Exercise goal:
Within the listing below, how many lines contain the word "will"? Answer with the number only.

[Exercise data Boundary: Start]

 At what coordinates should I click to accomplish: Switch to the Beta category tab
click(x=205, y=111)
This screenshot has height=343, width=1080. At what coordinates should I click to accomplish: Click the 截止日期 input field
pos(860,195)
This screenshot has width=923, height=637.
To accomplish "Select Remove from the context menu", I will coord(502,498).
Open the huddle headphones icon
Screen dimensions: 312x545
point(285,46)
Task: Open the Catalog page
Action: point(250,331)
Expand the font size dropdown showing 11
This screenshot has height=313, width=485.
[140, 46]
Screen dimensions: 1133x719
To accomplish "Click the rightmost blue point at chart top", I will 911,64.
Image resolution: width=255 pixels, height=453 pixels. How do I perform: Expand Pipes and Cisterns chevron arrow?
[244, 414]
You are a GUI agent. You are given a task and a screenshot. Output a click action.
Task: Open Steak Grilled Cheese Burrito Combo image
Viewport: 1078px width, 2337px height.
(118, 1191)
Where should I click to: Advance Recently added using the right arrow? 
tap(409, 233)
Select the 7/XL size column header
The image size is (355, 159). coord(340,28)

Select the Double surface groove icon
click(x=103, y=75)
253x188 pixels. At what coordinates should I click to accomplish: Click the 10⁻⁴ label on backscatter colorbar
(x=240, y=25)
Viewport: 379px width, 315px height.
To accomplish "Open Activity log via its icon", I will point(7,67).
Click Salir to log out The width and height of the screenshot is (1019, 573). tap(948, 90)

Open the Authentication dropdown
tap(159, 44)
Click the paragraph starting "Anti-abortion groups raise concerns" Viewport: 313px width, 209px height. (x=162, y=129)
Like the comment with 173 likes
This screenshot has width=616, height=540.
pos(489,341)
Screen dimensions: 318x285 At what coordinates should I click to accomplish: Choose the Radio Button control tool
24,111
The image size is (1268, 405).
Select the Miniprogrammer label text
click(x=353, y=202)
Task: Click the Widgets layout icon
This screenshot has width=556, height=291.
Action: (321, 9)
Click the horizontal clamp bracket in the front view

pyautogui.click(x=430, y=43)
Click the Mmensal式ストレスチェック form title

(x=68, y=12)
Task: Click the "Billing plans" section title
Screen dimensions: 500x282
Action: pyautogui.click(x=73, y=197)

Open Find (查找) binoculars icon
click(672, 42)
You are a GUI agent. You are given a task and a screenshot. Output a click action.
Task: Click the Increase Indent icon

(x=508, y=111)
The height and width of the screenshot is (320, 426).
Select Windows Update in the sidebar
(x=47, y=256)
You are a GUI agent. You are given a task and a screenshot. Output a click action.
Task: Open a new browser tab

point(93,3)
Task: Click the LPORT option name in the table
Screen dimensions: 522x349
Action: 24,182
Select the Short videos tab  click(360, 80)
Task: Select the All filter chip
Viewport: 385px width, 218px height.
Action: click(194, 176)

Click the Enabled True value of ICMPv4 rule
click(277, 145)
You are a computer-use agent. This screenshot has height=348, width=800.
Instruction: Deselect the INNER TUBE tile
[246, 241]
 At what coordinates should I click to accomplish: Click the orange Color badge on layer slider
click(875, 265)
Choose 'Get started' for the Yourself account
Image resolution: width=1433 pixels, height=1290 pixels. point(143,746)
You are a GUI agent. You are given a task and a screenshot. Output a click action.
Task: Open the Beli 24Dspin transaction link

[Exercise data Boundary: End]

Answer box:
3